Lucas Baldin

Personal information
- Full name: Lucas Victor Baldin
- Date of birth: June 5, 1991 (age 33)
- Place of birth: Taubaté, Brazil
- Height: 1.75 m (5 ft 9 in)
- Position(s): Midfielder

Team information
- Current team: ACD Lara

Youth career
- 2007–2009: Cruz Azul
- 2009–2011: Toluca

College career
- Years: Team / Apps / (Gls)
- 2011–2014: South Florida Bulls / 59 / (10)

Senior career*
- Years: Team / Apps / (Gls)
- 2011: Bradenton Academics / 13 / (1)
- 2012: Reading United / 7 / (0)
- 2013: Seattle Sounders FC U-23 / 2 / (0)
- 2014: Reading United / 1 / (0)
- 2015: Real Monarchs / 23 / (4)
- 2016–: ACD Lara / 22 / (2)

= Lucas Baldin =

Brazilian footballer (born 1991)

Lucas Victor Baldin (born June 5, 1991) is a retired Brazilian footballer who lastly played for ACD Lara in the Venezuelan Primera División.

==Career==
===Youth, college and amateur===
Baldin was a member of the Cruz Azul and Toluca youth system before moving to the United States to play college soccer at the University of South Florida.

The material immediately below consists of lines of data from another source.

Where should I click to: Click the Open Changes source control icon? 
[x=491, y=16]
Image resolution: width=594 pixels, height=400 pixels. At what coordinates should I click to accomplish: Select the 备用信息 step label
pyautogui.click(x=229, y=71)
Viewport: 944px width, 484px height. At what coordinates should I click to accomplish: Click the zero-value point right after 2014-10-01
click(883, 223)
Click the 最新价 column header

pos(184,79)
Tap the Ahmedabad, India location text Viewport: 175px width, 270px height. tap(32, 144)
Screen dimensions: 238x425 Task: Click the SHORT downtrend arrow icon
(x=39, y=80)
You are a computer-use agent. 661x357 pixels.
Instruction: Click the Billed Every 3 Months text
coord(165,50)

In his career with the Bulls, Baldin made a total of 69 appearances and tallied 10 goals and nine assists. In his senior season, he was named one of the 16 semifinalists for the Hermann Trophy. Also, he received NSCAA Scholar All-America First Team honors, as well as NSCAA East All-Region First Team, First Team All-American Athletic Conference, and American Athletic Conference All-Tournament Team honors. In 2013/2014, he was also named USF Male Scholar Athlete of the year.

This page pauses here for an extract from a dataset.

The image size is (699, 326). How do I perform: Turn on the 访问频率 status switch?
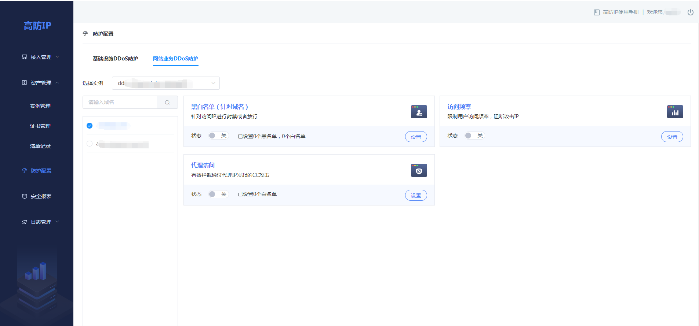(x=474, y=136)
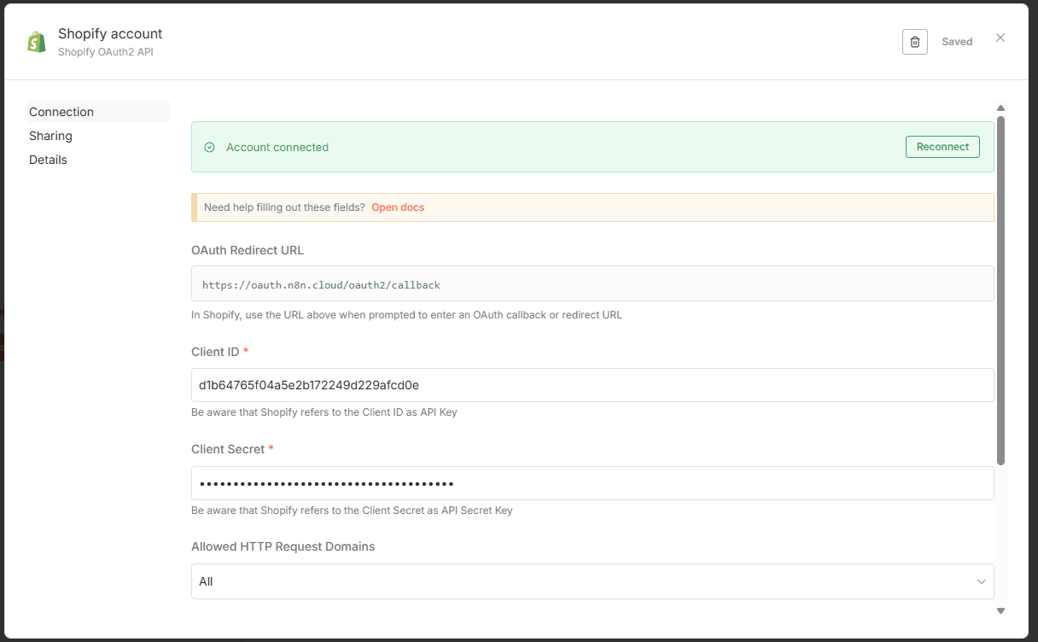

During his time in college, Baldin also played in the Premier Development League for Bradenton Academics, Reading United and Seattle Sounders FC U-23.

===Professional===
On January 20, 2015, Baldin was selected in the fourth round (75th overall) of the 2015 MLS SuperDraft by Real Salt Lake. After excelling in preseason with Real Salt Lake, on March 6, it was announced that Baldin signed a professional contract with the Real Salt Lake organization where he became the first ever captain for Real Monarchs SLC, a USL affiliate club of RSL. He made his professional debut on March 22 in a 0–0 draw against LA Galaxy II.

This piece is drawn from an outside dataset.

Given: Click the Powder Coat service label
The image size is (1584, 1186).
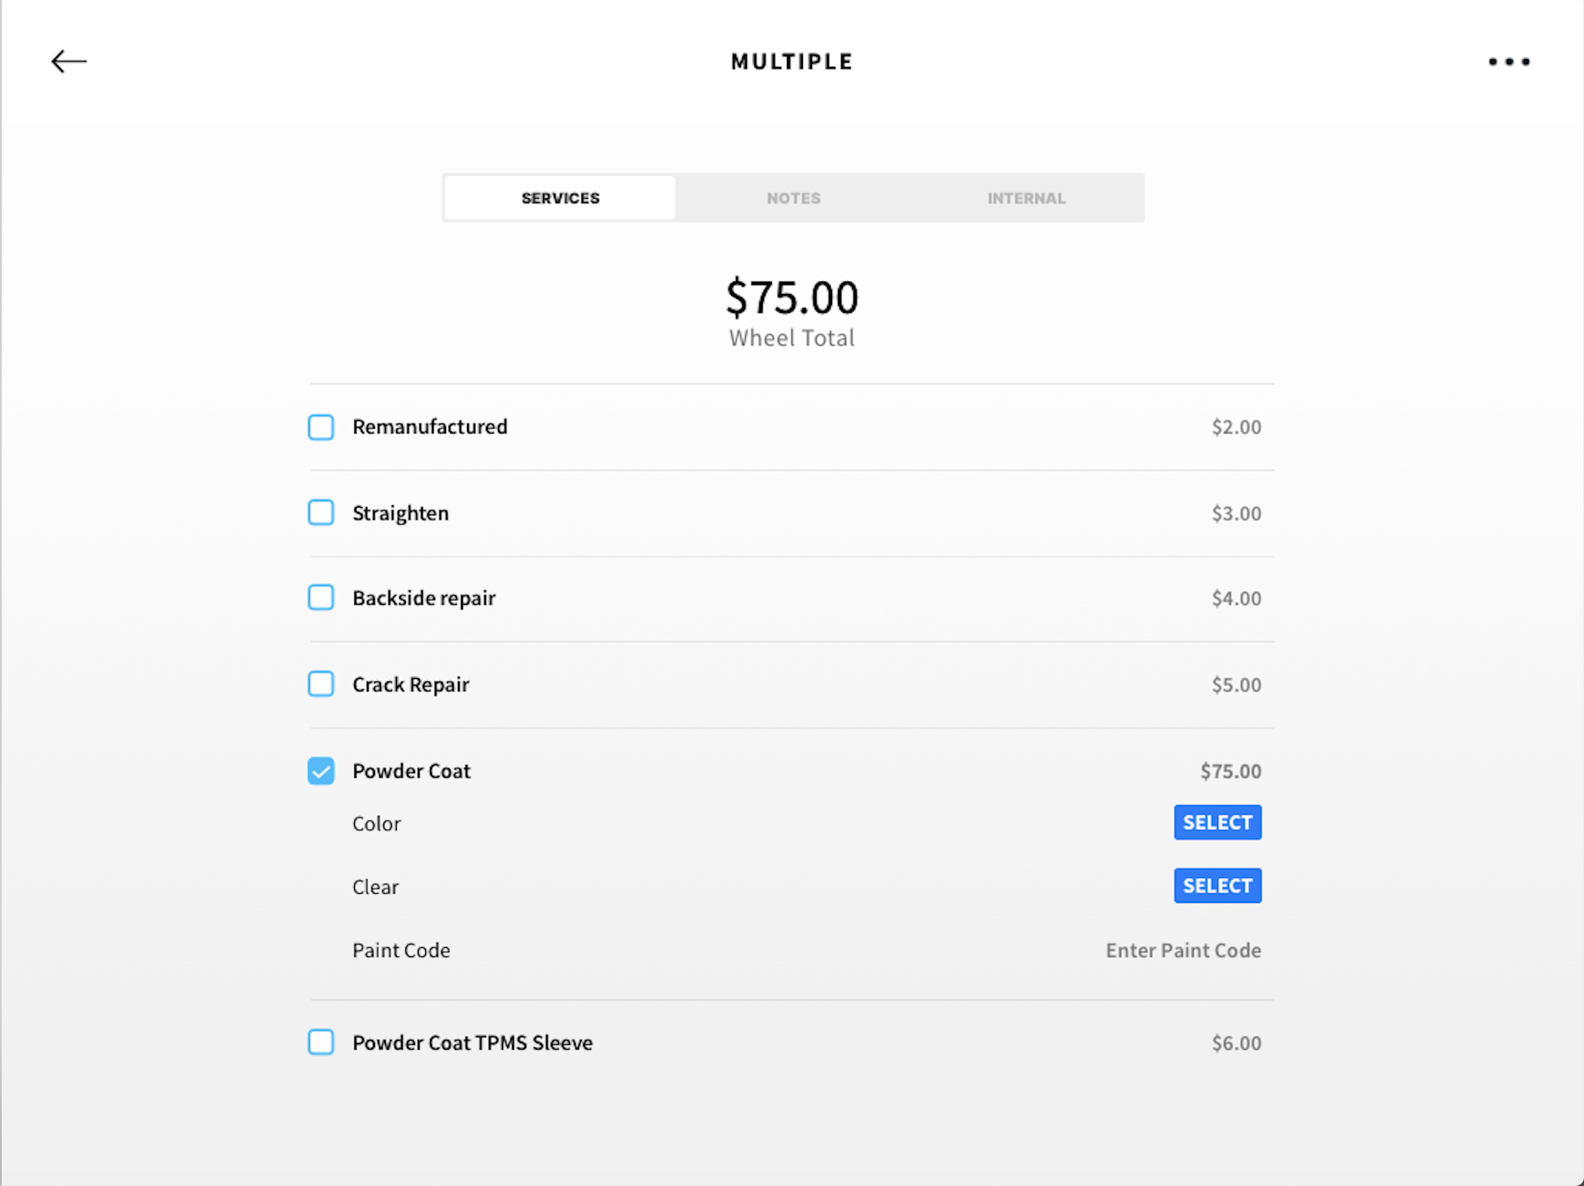Looking at the screenshot, I should click(411, 771).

On January 25, 2016, it was announced that Baldin had been signed by Venezuelan club ACD Lara.

Nowadays, Lucas Baldin is a sports and fitness entrepreneur. He owns a college recruitment called Be One Sports and Education and a fitness studio called Carpe Diem Mindful Training. Both companies are based in Mexico City, Mexico.